### Direction
Reproduce verbatim the lines from the one containing "Given: Enable 'Bestellpreis" up to and including the one containing "Looking at the". Leave out the pictures.

>> START Records for processing

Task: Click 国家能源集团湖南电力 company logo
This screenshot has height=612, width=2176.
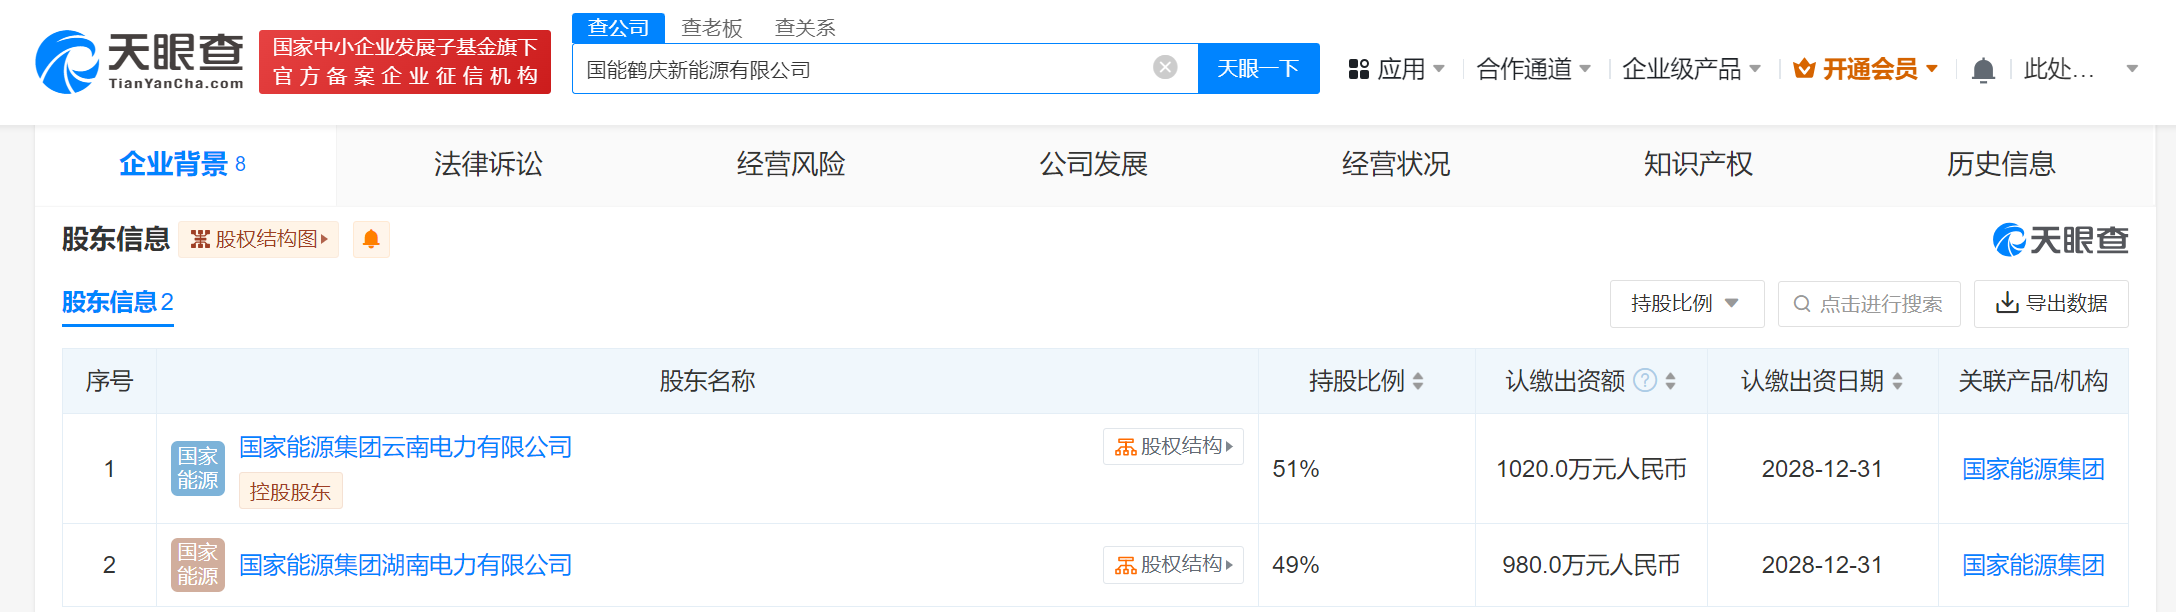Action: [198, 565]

>> END Records for processing
>> START Records for processing

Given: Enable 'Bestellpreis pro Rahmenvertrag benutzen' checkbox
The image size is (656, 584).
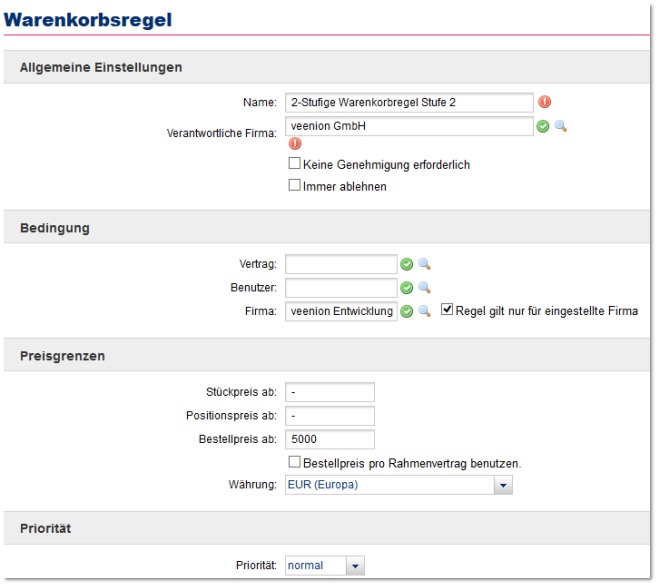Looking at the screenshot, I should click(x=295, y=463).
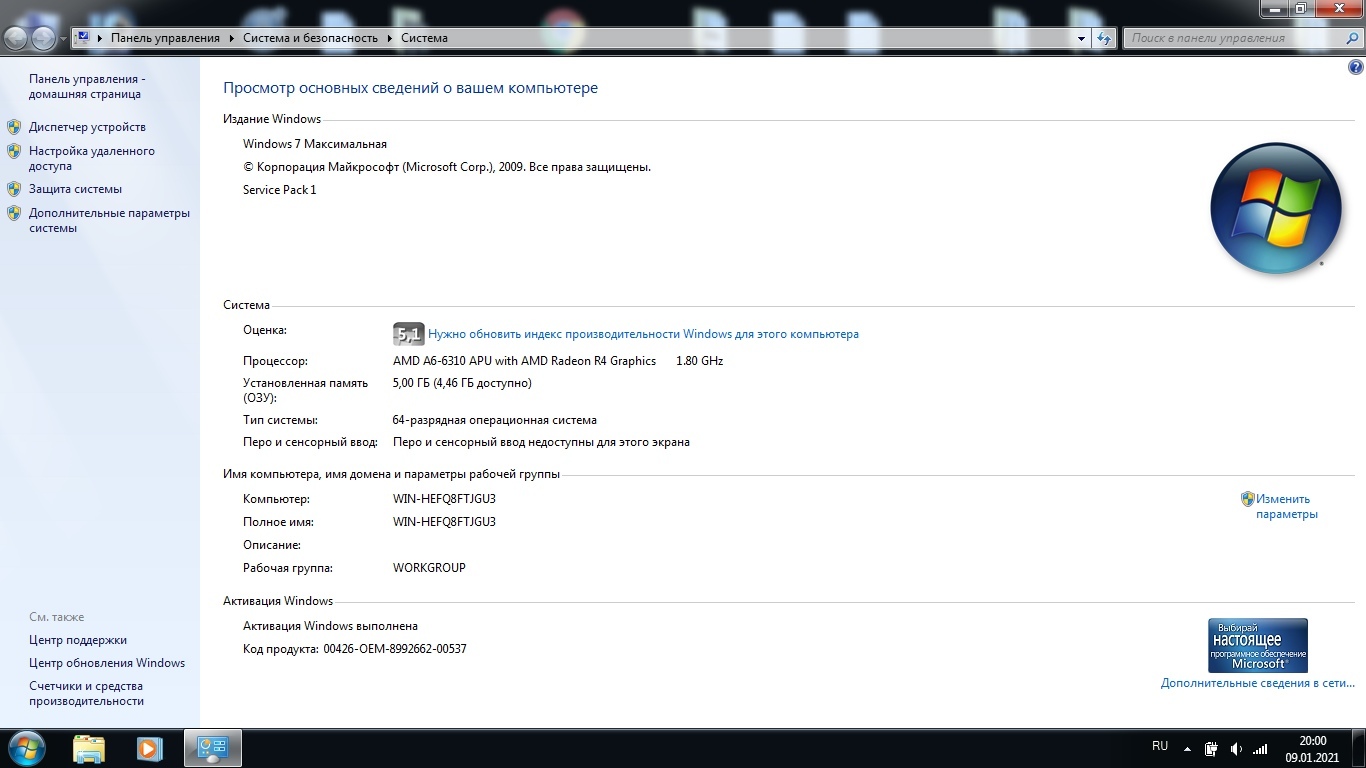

>> END Records for processing
>> START Records for processing

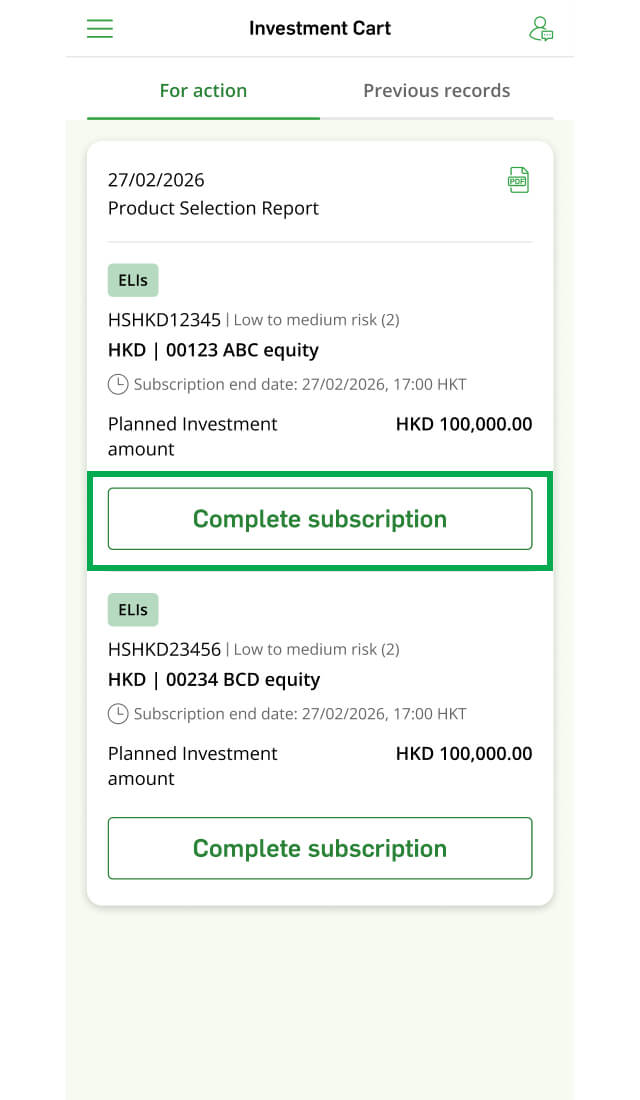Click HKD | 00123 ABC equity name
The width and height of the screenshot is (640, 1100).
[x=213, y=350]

>> END Records for processing

### Final result
Given: Enable 'Bestellpreis pro Rahmenvertrag benutzen' checkbox
The image size is (656, 584).
Looking at the screenshot, I should click(x=295, y=463).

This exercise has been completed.